The carriers would claim that their negotiations are crucial to getting hospitals, doctors, and pharmaceutical companies to offer bargain rates. But providers offer discounts to insurance companies to get business. In a system where most people are paying out-of-pocket or via savings accounts, medical providers will still compete for business; the rates will just have to appeal to customers rather than insurers. 

 

Initially, at least, we would have to exempt government programs — which simply tell doctors what they’re willing to pay — from this system. Many providers would drop Medicare if keeping it meant giving everyone Medicare rates. Exemptions could also be allowed for charity work and barter. 

 

The Left is sure to object that this solution is not comprehensive enough; it does not ensure that every single individual in the country has full insurance. The Right will complain that it does not break the antiquated connection between employment and insurance and does not eliminate the many distortions to the free market caused by government intervention in the health-care market.  

 

Both critiques are accurate. But the plan is liberal in that it makes insurance widely available and less expensive, and in that it moderates a rough edge of capitalism on which hospitals charge the uninsured and inarticulate multiple times what they charge the insured.
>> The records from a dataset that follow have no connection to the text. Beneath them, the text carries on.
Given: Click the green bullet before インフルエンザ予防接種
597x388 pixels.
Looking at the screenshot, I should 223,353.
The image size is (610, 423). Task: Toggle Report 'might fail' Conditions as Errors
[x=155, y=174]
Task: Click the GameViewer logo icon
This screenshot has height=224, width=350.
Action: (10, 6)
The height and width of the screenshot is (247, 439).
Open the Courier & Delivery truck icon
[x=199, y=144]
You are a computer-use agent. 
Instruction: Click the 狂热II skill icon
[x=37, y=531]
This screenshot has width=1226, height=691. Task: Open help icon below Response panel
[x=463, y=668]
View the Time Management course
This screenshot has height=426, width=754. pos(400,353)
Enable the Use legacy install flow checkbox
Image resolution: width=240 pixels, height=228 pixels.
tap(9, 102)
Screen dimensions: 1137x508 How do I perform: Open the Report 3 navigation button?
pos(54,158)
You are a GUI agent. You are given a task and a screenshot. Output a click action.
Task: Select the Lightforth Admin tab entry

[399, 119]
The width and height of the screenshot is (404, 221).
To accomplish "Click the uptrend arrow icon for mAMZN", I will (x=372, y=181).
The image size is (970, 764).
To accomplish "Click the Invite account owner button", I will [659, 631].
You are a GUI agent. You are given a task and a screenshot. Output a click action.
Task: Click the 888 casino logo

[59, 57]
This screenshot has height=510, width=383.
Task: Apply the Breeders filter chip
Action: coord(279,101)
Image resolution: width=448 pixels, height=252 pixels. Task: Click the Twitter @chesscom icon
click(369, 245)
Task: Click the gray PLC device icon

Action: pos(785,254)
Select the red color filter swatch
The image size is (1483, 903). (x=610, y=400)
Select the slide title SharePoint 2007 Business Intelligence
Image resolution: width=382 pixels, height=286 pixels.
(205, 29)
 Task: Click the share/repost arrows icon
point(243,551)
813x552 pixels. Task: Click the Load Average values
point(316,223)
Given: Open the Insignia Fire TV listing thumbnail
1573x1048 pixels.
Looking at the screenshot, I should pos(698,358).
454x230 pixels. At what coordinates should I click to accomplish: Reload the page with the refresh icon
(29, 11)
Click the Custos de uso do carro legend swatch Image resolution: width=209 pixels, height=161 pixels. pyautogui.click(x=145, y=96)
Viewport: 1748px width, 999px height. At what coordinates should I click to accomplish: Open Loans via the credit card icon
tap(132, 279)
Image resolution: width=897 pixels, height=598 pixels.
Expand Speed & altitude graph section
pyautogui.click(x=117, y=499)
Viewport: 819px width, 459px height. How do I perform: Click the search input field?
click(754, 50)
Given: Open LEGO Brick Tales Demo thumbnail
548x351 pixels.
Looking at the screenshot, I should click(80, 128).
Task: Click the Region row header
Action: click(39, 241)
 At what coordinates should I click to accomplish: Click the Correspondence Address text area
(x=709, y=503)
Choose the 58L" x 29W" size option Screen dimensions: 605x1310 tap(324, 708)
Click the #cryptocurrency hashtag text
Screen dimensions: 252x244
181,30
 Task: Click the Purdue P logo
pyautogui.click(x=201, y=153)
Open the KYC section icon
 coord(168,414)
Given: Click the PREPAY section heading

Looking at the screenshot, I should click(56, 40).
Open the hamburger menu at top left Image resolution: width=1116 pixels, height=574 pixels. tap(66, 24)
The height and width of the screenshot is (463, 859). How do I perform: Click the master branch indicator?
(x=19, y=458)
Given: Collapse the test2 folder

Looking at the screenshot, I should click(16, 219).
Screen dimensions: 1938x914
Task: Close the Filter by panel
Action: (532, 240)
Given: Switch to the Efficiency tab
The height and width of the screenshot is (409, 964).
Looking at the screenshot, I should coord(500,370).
And it is conservative in that encourages people to examine options, such as medical savings accounts, that will let them be almost always autonomous in their health-care choices.  

 

After what happened to President Clinton’s health care proposal, President Obama should be wary of allowing the “perfect” to become the enemy of the good. These two simple changes — requiring health-insurance companies to provide any business with their plans at the same rate, and requiring health-care providers to provide care at posted rates — amount to a commonsense reform for much that ails the health insurance system. 

 

– Jim Prevor is the founder and CEO of Phoenix Media Network, Inc.